• **RECORDS PROVIDED**
================
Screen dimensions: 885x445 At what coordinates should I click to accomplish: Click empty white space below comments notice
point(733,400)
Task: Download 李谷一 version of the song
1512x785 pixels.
================
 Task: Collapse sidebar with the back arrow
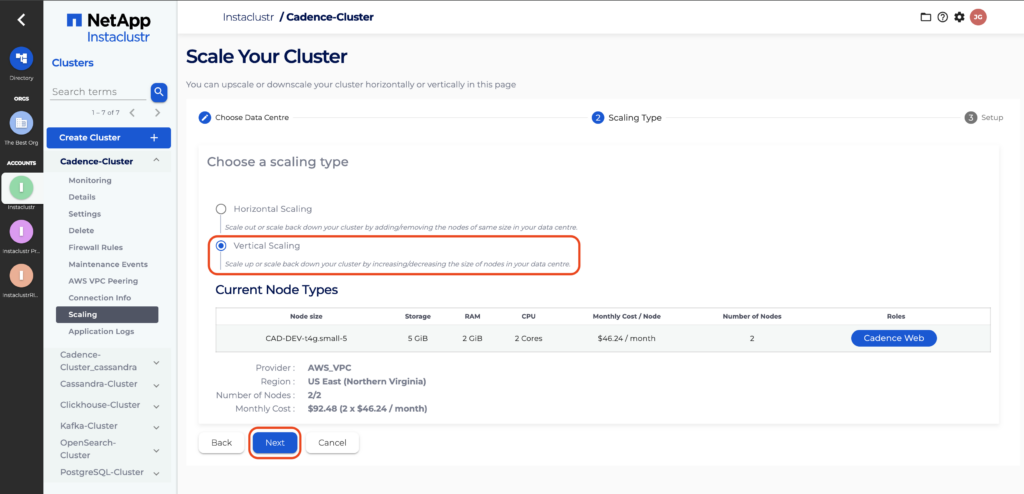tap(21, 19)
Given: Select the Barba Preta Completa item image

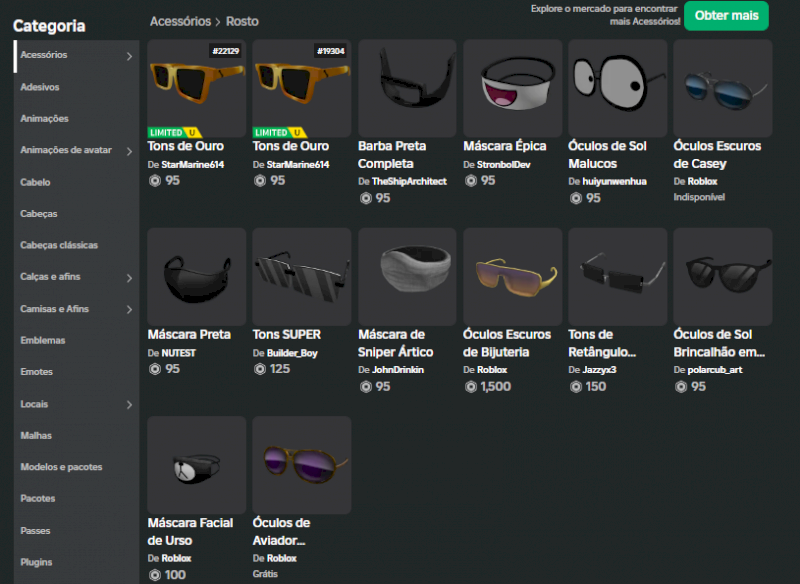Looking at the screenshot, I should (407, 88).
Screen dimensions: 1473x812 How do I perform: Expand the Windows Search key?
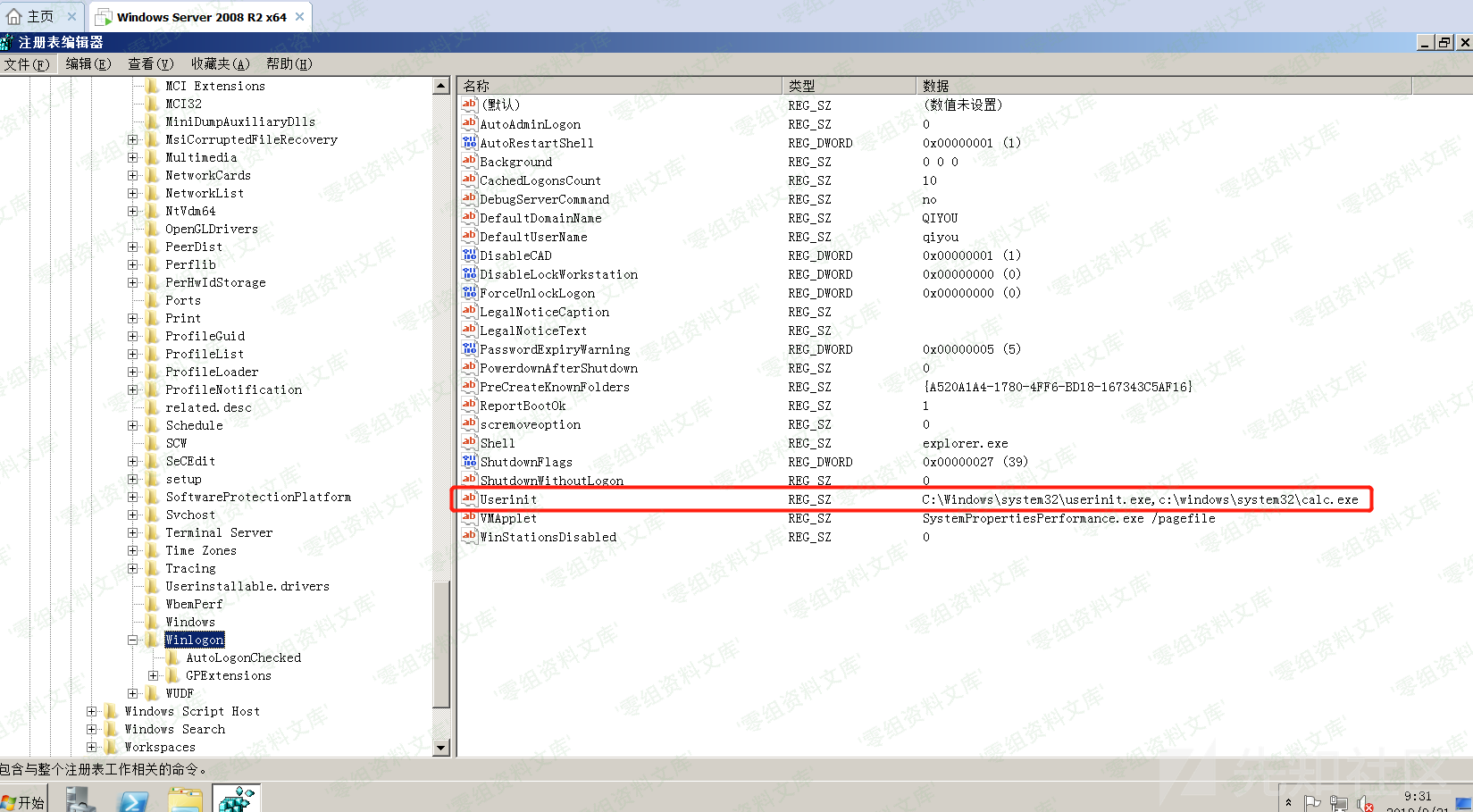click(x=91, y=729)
================
• **PROBLEM**
Pull out each line above that contains the word "dimensions", and copy it in full. Letter case counts, so the word must match it exactly.

• **EXERCISE RESULT**
Screen dimensions: 885x445 At what coordinates should I click to accomplish: Click empty white space below comments notice
Screen dimensions: 1473x812 How do I perform: Expand the Windows Search key?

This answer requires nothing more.